Black Japonica Rice has many qualities that have earned the nickname “forbidden rice”. It can be cooked and drained for pilafs or steamed to a more sticky consistency. The latter is key to this meatless loaf that is both healthy and hearty.

Prep time: min

Cook time: min

Total time: min

Vegan Vegi-Loaf
Copyright Recipe © 2015 Woodland Foods


Serves 8

  • 1/2 Cup Black Japonica Rice

  • 1 Cup Stock Or Water

  • 2 Cups Chopped White Mushrooms, washed

  • 1 Small Onion, chopped

  • 1 Small Carrot, washed and shredded

  • 1 Celery Rib, washed and chopped

  • 4 Cloves Of Garlic, minced

  • 2 Fresh Thyme Sprigs, leaves picked

  • 1 Tablespoon Olive Oil

  • 1 Cup Ketchup, divided

  • 1/2 Cup Dehydrated Potato Flakes

  • 1/4 Cup Quick Cook Oatmeal

  • 1 Tablespoon Soy Sauce


  1. Bring water or stock to a boil with a pinch of salt, add the rice and stir once. Cover, reduce heat to low, and simmer for 25 minutes. Remove from heat and let stand covered.

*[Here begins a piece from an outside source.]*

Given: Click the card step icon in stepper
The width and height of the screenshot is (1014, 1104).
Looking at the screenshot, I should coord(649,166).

  2. Place a large skillet over high heat and add the olive oil. Add the mushrooms and a pinch of salt. Cook until all the water evaporates then add the onions, celery and carrots. Cook for another 3-5 minutes and add the garlic and thyme. Stir and remove.

  3. Spread the vegetables out onto a sheet pan to cool.

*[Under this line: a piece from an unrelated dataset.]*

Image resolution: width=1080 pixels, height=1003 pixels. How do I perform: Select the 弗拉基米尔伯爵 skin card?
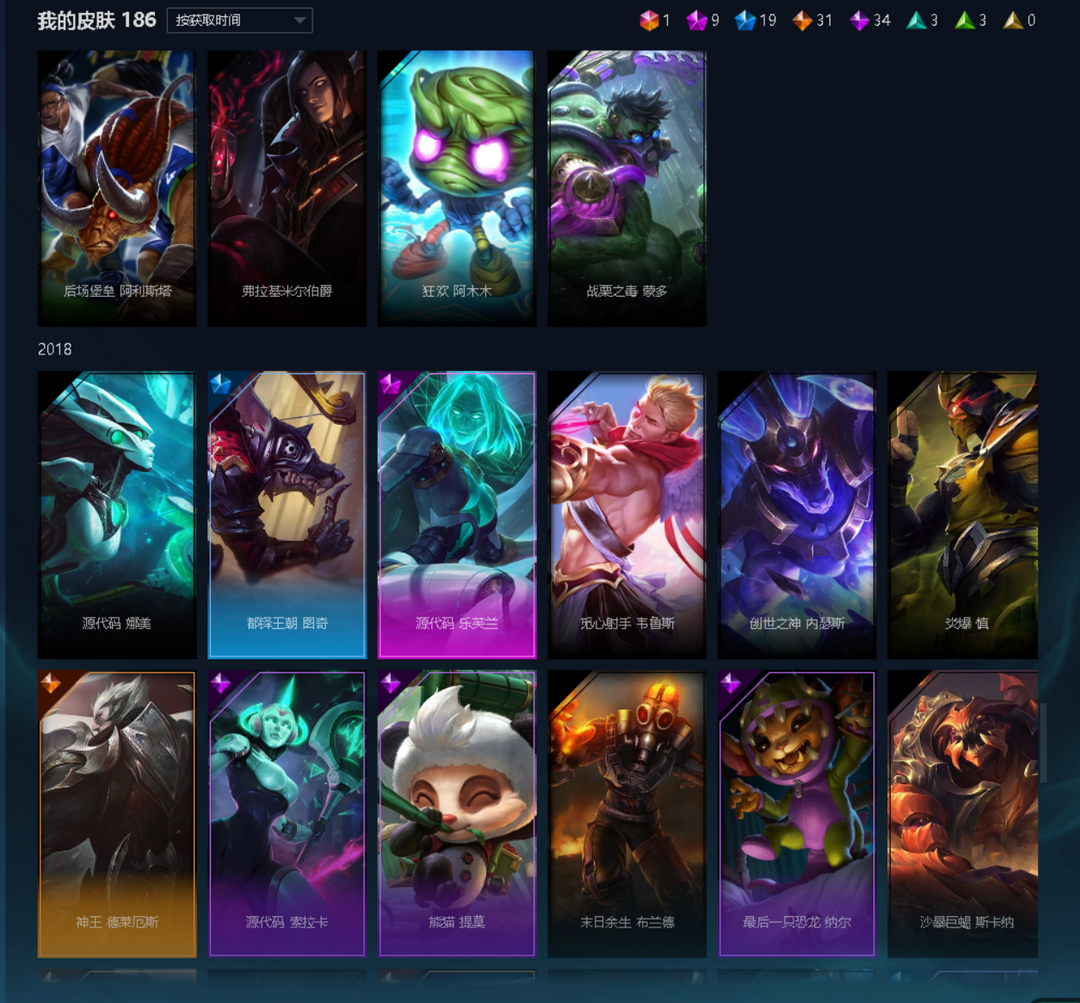point(287,187)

  4. Along with the rice mixture add the vegetables to a large bowl with the remaining ingredients but reserve 1/4 cup of the ketchup. Toss thoroughly, using hands for smoother incorporation. This mixture should form together well and pack tightly without crumbling.

  5. Grease a loaf pan with nonstick spray. Pack the mixture into the pan pressing just enough for even distribution and tap the pan firmly on the counter. Glaze the top of the loaf with the remaining ketchup.

  6. Bake for 45 minutes until the top is browning and a little crisp. Allow the loaf to cool for 10 minutes. It should slide out the pan and slice easily with a serrated knife.